Project Overview
SentiSing is an interactive VR singing system that externalizes vocal and musical affect as real-time environmental feedback.
The system treats voice and music as continuous affective signals, mapping arousal and valence to dynamic changes in a virtual forest, including color, growth, and atmospheric motion.
This design forms a real-time multisensory affective loop, allowing singers to directly perceive and shape their emotional expression through interaction.
Background
Singing is a highly embodied activity in which vocal expression unfolds dynamically over time. Beyond pitch and loudness, the human voice carries rich affective variation that reflects expressive intensity and emotional nuance.
However, in many digital karaoke and music interaction systems, singing is primarily supported through auditory output or symbolic visual cues, such as pitch indicators and scoring, while the affective dimension is rarely considered and immersive emotional feedback remains limited.
Virtual reality offers a space to reconsider what singing interfaces might respond to. Affective vocal expression remains an underexplored interaction input in immersive systems. Singing provides a continuous stream of emotional modulation that users intuitively shape with music. Treating vocal affect as interaction material suggests a way for VR environments to respond not only to action, but to felt experience through multisensory feedback.
Affective interaction research commonly represents emotional dynamics using arousal–valence models. Within music interaction systems, these representations support visual feedback that responds fluidly to expressive variation. Color, for example, has been widely used to convey affective valence through warm–cool mappings, while real-time visualization can support performers’ awareness and modulation of vocal expression.
Approach
The prototype is implemented in Unity 6 and deployed on an Oculus Quest 3, with vocal input captured via a dynamic microphone and analyzed in real time. Before singing begins, the system performs an individual calibration phase in which users complete controlled vocal tasks, including sustained phonation and variations in pitch and intensity, to establish a personal vocal baseline. This baseline normalizes subsequent arousal–valence outputs, enabling affective variation to be interpreted relative to the user’s expression. Signal-quality confidence gating further stabilizes real-time interaction while preserving differences in vocal range and expressive style.

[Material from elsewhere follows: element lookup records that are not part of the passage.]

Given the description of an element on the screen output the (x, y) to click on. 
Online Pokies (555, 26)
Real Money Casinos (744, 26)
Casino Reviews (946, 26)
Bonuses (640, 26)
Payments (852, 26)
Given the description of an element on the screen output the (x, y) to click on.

To drive the virtual environment, the system integrates two complementary affect streams within a shared arousal–valence space. Vocal affect is analyzed in real time using openSMILE (eGeMAPS), functioning as a direct control signal that reflects moment-to-moment expressive variation. Musical affect is pre-analyzed using Essentia to capture the song’s emotional trajectory, which shapes the overall atmospheric context.
Users are situated in a fantasy forest where singing transforms the environment through metaphorical representations of affect in color, growth, and atmospheric motion, making vocal expression and musical emotion perceptible in space.
Interaction is driven by singing. Pitch controls the butterfly’s vertical movement and its interaction with MIDI-generated note orbs, providing real-time feedback on vocal activity. Visual feedback evolves through the interplay of vocal and musical affect, situating individual expression within the song’s emotional landscape.
Affective features modulate multiple visual elements within the forest scene. Vocal valence influences the color of flower bloom effects that appear when the butterfly passes through note orbs, using warm and cool tones to convey affective polarity. Vocal arousal controls the density of magical vegetation emerging along the butterfly’s flight path, linking expressive intensity to visible growth activity within the environment.
Musical affect modulates surrounding fog and leaf coloration to establish an ambient emotional atmosphere that mirrors the song’s mood dynamically. The broader background sky and aurora colors are jointly controlled by vocal and musical affect, with greater weight assigned to vocal expression to emphasize real-time performance nuances. To highlight voice-music affective alignment, the system triggers subtle particle effects as non-scoring visual cues when vocal and musical affect coincide within predefined regions of the arousal–valence space. These cues invite singers to sense moments when their expression aligns with the song’s emotional flow, supporting a felt experience of resonance.